Petit conte futuresque
en deux volets
- Non, Will, je ne comprends pas. Restez malgré tout. Je me suis habitué à vous. J'aime vous voir travailler, vous voir tout simplement.
- Oui tout simplement. Être ensemble. C'est impossible ... Vous ne comprenez pas Maximillien, nous ne devons pas, ils vont faire ... Vous devez vous taire, sinon je ne garantis pas de votre avenir.
Will s'était rapproché de moi. Sa main subrepticement saisit la mienne et la plaqua contre la baie glacée sous le couvert de mon manteau.
- Mon avenir, Will! Mais entendez-vous ce que vous dites? Vous n'êtes qu’une machine! Vous me faites rire. Les larmes me brûlaient tandis qu'en secret, je serrais la main de Will, plus fort, plus fort encore.
- Vous êtes méchant, dit-t'il. Pressant son menton oblique contre mes cheveux noirs il murmura: - Je ne suis même pas sur que vous sachiez aimer mieux que moi.
- Il avait dit “méchant” et je me retrouvais soudain devant une femme, impatiente, grave, qui dans un recoin de mon enfance gesticulait infatigable. Qui était-elle et à qui parlait-t’elle?
- Oh la méchante, oh la méchante petite fille. Regardez comme elle n’a pas obéi à sa maman. Regardez comme elle s’est salie. Voyez comme elle n’en fait qu’à sa tête. D’ailleurs tout le monde le dit que tu n’es pas gentille avec ta maman. Tout le monde le sait que tu ne m’écoutes pas. D’ailleurs quand je dis papa est salaud tu devrais me dire oui, oui, oui, mais tu ne m’écoutes pas, tu dis oui, et puis tu vas le voir et tu l’embrasses en plus mais c’est abominable, tu t’es salie tout, combien de fois il faut te dire. Il faut pas se salir, viens t’essuyer, viens vite t’essuyer je dois partir, sois bien gentille hein, je sais que tu es une bonne élève, je m’en vais. Mais moi je sais pas où il est ton sac d’école, il faut demander à la bonne, hein elle est gentille la nouvelle bonne, j’espère qu’elle volera rien comme celle d’avant. Pourquoi tu tousses? Tu tousses toujours juste au moment où je suis pressée. C’est pas grave, au revoir ma chérie, oh la la qu’est-ce qu’il est tard c’est de ta faute papa va hurler.

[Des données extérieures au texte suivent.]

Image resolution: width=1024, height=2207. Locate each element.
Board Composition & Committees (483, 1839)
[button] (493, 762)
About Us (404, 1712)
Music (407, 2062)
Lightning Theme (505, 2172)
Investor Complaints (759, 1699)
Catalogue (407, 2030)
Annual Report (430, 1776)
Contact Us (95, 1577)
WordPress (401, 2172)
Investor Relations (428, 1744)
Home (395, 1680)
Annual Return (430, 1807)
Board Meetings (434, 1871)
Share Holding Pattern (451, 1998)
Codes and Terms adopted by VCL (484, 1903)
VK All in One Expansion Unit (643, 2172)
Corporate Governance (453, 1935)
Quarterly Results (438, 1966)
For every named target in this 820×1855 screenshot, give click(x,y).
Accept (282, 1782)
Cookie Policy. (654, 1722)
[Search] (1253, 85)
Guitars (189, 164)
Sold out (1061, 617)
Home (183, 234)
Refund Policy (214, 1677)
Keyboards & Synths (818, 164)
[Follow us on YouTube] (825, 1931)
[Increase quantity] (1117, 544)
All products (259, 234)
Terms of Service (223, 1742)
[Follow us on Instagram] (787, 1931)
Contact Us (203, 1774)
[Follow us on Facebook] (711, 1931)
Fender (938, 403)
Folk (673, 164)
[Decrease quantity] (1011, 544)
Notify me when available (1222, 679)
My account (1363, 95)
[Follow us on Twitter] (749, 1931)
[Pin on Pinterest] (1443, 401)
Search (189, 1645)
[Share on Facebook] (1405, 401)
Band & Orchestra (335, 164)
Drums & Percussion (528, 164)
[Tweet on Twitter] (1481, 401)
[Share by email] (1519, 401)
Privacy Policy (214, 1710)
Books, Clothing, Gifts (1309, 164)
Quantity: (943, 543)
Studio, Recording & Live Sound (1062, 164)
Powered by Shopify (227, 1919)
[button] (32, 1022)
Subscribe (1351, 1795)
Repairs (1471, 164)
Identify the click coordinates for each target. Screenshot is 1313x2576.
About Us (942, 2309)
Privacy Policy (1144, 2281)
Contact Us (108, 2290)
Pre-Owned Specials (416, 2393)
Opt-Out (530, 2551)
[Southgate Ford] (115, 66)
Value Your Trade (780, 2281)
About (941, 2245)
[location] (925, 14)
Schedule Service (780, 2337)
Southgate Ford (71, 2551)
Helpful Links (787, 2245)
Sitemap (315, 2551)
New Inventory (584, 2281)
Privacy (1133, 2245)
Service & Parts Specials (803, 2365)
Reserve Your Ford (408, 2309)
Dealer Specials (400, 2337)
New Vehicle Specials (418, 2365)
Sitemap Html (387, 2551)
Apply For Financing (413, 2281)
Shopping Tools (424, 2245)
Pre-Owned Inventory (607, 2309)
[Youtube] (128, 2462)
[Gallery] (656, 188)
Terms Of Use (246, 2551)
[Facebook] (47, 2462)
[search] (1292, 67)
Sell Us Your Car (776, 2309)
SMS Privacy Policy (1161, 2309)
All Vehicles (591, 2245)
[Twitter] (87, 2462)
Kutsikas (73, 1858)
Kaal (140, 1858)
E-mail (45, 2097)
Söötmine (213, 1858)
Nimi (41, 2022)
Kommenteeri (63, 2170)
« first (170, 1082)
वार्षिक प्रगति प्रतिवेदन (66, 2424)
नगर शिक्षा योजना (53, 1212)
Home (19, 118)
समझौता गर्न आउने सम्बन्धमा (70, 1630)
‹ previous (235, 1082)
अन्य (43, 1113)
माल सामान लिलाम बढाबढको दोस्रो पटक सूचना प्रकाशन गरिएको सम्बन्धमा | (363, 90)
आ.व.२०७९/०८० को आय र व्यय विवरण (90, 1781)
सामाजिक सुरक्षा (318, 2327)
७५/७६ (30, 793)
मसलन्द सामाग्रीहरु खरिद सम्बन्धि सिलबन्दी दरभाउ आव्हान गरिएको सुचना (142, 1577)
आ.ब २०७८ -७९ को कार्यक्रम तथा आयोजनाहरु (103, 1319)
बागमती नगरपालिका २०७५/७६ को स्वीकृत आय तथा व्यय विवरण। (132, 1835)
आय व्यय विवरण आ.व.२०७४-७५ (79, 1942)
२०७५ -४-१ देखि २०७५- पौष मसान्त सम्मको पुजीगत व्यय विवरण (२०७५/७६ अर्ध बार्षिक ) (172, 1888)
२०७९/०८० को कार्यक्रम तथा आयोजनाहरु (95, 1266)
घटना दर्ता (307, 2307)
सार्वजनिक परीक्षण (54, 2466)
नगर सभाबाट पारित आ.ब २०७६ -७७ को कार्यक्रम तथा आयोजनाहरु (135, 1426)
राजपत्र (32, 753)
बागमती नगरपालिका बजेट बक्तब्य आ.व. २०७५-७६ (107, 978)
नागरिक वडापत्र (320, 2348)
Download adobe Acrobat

J’examinais mon visage flou reflété dans la vitre du restaurant. Derrière elle Will s’éloignait. Mon visage d’homme se souvenait. Loué soit celui qui nous protège, il m’avait laissé grandir! Ces souvenirs de petite fille m’avaient été un jour expliqués dans un forum sur le phénomène de la Mémoire Adultérée. Certains de ma génération se plaignaient de souvenirs confus, désordonnés, dus aux ajustements neurologiques mis en pratique au lendemain de la Grande Guerre de l’an 2055. Il arrivait donc parfois, par accident, qu’un homme ait des souvenirs de petite fille. Les miens me poursuivaient comme un masque sur chaque minute de ma vie. Je sortis de l’Olivier dans un état second, me répétant les instructions de Will “Prenez un taxi B, un taxi B., ce n’est pas grave n’est ce pas? Un taxi B.
Ce n’était pas la première fois qu’une de ces sales machines m’abandonnait. Ces sales sales machines pensai-je. Mais qui donc a besoin de ces saloperies? Qu’est que Will avait dit? “Une machine qui aurait voulu vous aimer” Non, il avait dit autre chose, une phrase blessante que j’avais déjà oubliée. Cet individu sans cœur avait parlé d’aimer. Que savait-il de l’amour des hommes! Du dernier prototype, le NRWK de l’an 2074, il venait de passer six semaines à mes côtés dans la tradition du “Board of International Societies United”, en court le BISU .
- Décidément, vous êtes incorrigible, martèlera demain le commandant Gerol, responsable du placement des prototypes NRWK 74 dans mon quartier. Sa face étalée sur le Mur il hurlera:
- On vous donne une machine, c'est pour faire le ménage, les courses, modérer les transmissions du Mur. Pas pour faire des sentiments vous m'entendez? Maximillien NRWK 66, vous m'entendez???
- Oui mon commandant. Pas de sentiments ... Je sais mon commandant.
- Bon, je vous en donne un troisième mais c'est le dernier. Si vous recommencez vous passez à la casse et lui avec.
- Oui mon commandant.
J'attends un taxi dans le vent froid et poussiéreux Je lève la main que Will a serrée dans la sienne. Je la porte à ma bouche. Je hume son odeur. Ah, si ce n'est pas de l'amour, j'appelle ca l'amour quand même.